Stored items
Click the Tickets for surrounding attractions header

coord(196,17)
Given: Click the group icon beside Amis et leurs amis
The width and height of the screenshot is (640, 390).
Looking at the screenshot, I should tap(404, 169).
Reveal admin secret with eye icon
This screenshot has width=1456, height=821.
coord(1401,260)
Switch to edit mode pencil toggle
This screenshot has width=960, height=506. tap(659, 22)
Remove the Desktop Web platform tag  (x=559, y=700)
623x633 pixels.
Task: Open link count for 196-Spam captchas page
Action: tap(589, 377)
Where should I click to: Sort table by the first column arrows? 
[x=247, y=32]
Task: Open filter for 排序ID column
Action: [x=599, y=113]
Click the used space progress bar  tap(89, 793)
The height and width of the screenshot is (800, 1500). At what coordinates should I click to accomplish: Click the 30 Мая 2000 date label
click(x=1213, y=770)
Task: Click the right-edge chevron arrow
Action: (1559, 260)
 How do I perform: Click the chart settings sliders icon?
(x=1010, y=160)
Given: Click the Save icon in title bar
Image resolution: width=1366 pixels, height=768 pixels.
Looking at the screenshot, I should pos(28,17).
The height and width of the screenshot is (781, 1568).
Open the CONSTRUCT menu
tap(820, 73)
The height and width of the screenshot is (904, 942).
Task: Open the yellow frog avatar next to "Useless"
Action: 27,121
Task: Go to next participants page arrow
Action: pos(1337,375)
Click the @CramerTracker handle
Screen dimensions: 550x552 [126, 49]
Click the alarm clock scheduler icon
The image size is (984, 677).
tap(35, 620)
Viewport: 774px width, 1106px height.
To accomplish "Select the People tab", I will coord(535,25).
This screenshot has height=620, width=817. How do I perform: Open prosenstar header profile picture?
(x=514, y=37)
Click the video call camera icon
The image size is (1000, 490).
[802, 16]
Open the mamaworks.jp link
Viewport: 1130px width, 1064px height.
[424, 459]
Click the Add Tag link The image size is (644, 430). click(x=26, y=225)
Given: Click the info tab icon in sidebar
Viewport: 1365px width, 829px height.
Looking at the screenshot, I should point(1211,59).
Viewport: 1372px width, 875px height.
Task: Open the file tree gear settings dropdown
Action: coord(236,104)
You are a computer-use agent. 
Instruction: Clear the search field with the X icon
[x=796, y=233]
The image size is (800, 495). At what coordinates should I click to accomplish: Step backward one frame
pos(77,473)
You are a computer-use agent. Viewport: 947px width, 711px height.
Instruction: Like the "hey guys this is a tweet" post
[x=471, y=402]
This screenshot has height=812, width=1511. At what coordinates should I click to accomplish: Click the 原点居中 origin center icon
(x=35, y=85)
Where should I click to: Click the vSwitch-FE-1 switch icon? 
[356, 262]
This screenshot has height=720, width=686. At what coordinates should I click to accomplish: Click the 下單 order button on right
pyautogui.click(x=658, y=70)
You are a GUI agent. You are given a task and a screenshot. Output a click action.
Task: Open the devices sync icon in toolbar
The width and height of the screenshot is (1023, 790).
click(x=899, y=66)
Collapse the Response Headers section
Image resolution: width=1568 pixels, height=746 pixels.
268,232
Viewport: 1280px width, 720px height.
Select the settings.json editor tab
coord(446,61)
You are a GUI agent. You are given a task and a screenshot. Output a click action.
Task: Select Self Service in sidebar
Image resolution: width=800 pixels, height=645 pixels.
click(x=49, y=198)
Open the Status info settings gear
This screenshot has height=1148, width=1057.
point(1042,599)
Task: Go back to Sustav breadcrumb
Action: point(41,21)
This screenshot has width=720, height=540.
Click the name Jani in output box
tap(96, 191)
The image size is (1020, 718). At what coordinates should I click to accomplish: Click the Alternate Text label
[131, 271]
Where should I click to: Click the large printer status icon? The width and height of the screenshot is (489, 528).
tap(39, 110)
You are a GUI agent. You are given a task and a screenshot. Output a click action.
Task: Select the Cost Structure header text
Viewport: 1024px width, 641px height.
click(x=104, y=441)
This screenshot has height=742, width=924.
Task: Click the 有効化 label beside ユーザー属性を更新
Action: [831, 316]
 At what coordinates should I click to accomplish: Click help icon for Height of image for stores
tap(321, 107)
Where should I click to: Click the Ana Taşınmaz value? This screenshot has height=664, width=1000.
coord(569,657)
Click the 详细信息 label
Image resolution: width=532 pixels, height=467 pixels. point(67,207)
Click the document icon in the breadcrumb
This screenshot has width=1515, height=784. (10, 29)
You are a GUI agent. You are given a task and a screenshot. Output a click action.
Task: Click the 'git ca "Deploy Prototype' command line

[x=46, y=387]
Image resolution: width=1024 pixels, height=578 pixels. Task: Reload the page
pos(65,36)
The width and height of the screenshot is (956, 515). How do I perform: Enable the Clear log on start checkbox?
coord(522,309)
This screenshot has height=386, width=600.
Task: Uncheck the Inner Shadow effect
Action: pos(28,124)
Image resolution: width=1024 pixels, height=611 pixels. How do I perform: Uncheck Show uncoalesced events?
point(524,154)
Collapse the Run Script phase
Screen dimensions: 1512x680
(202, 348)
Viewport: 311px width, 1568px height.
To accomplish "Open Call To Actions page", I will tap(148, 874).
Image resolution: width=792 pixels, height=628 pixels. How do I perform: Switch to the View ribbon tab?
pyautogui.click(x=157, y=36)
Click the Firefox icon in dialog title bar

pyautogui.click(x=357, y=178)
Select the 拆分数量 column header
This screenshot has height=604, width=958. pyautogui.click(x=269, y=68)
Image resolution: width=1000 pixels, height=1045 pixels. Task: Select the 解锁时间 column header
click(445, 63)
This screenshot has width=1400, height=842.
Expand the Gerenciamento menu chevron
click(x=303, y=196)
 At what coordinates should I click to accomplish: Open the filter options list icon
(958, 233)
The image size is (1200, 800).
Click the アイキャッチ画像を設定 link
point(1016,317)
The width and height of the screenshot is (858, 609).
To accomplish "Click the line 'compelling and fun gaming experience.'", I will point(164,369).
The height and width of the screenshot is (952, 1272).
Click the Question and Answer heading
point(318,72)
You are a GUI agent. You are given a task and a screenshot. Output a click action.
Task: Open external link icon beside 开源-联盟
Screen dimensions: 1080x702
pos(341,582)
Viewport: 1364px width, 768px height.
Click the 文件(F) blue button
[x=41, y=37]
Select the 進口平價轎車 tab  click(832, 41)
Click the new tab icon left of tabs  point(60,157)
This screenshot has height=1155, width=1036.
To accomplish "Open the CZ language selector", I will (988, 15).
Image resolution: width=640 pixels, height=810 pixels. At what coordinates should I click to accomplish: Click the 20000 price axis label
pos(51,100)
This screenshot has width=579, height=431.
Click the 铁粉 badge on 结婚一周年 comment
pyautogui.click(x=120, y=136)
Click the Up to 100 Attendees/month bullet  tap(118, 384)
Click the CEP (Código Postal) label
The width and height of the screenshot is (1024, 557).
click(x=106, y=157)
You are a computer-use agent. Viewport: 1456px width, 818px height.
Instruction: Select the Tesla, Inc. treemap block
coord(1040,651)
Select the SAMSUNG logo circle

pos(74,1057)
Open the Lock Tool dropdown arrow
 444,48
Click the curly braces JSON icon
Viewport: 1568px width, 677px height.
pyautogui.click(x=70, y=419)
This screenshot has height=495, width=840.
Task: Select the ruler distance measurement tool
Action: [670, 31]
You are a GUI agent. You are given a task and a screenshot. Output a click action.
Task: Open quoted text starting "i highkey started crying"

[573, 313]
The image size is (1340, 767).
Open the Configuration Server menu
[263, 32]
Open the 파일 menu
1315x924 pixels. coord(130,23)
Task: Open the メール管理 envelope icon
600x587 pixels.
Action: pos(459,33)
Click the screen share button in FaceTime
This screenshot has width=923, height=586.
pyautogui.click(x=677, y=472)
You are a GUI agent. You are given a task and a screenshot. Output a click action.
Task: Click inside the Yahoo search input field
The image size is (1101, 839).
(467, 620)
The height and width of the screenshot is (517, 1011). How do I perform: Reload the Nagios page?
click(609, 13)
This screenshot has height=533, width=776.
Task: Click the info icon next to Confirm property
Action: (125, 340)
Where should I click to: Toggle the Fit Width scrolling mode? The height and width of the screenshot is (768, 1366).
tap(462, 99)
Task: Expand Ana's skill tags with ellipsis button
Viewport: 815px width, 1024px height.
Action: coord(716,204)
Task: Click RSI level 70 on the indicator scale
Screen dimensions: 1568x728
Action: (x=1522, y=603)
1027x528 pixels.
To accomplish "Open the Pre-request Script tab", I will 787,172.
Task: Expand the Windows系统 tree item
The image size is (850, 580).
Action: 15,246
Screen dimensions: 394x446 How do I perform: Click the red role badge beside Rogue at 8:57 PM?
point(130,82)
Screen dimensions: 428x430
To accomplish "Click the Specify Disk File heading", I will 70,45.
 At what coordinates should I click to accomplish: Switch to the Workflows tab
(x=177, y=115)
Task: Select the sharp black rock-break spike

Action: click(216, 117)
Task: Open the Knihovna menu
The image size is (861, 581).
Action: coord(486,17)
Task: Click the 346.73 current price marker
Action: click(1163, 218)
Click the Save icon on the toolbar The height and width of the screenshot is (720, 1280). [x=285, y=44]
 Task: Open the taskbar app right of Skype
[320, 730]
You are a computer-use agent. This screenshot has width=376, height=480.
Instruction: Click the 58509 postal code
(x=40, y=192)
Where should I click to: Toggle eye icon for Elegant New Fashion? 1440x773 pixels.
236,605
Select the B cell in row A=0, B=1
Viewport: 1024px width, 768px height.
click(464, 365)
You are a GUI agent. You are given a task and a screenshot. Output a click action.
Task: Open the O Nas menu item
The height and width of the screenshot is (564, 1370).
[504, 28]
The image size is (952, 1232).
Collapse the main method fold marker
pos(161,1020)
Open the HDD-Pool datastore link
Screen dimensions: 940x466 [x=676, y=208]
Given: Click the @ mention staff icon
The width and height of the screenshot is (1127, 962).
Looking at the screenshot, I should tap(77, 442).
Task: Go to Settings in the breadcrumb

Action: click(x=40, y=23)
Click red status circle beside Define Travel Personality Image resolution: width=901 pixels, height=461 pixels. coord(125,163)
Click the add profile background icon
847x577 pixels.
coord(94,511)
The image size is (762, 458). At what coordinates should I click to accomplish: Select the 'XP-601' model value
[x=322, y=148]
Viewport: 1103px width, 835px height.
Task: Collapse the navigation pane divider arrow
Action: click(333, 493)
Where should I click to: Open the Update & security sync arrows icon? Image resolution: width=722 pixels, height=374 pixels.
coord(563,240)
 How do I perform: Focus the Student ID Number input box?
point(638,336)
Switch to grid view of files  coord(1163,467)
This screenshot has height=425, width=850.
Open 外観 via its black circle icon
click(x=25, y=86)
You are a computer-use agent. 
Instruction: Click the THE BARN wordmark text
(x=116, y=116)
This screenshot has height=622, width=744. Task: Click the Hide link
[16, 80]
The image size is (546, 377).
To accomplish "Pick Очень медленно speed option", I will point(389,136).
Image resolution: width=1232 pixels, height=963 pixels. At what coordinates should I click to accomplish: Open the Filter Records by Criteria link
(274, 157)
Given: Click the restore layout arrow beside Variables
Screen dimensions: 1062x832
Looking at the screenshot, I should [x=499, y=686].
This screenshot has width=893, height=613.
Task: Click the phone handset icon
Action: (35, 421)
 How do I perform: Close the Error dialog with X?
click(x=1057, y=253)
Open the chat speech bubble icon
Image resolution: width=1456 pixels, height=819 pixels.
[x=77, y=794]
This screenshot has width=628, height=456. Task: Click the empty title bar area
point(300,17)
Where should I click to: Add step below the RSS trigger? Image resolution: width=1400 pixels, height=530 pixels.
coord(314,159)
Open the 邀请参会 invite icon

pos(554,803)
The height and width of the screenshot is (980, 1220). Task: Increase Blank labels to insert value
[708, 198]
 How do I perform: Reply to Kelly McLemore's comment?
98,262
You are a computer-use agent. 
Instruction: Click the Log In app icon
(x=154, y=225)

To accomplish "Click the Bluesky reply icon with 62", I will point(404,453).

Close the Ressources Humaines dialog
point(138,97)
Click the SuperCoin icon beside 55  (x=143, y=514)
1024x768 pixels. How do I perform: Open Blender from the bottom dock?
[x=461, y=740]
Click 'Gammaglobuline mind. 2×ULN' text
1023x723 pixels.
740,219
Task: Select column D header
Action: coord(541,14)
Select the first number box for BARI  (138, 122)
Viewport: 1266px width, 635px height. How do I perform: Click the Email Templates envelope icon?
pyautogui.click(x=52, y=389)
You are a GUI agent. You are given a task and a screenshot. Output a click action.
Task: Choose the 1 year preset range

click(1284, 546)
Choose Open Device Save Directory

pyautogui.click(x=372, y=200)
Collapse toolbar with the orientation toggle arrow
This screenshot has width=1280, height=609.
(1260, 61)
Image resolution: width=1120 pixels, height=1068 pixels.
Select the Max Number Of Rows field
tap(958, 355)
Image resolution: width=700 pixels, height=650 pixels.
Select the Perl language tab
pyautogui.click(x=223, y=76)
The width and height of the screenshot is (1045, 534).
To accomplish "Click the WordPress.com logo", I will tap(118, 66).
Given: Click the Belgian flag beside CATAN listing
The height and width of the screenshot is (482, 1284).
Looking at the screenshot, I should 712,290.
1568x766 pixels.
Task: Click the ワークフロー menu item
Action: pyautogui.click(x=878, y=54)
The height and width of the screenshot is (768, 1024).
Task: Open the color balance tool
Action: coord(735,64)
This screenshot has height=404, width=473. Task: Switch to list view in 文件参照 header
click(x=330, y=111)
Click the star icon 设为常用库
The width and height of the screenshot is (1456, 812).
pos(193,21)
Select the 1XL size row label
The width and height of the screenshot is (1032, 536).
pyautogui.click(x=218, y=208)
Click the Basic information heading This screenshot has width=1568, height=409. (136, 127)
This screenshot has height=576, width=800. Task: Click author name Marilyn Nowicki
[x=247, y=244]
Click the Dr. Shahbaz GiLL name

=== How to complete this task ===
Your task is to retype the entries verbatim, starting with the line that holds "Screen dimensions: 1512x680" and stopping after the line that holds "This screenshot has width=1400, height=842.".

=== Response area ===
Screen dimensions: 1512x680
(202, 348)
Viewport: 311px width, 1568px height.
To accomplish "Open Call To Actions page", I will tap(148, 874).
Image resolution: width=792 pixels, height=628 pixels. How do I perform: Switch to the View ribbon tab?
pyautogui.click(x=157, y=36)
Click the Firefox icon in dialog title bar

pyautogui.click(x=357, y=178)
Select the 拆分数量 column header
This screenshot has height=604, width=958. pyautogui.click(x=269, y=68)
Image resolution: width=1000 pixels, height=1045 pixels. Task: Select the 解锁时间 column header
click(445, 63)
This screenshot has width=1400, height=842.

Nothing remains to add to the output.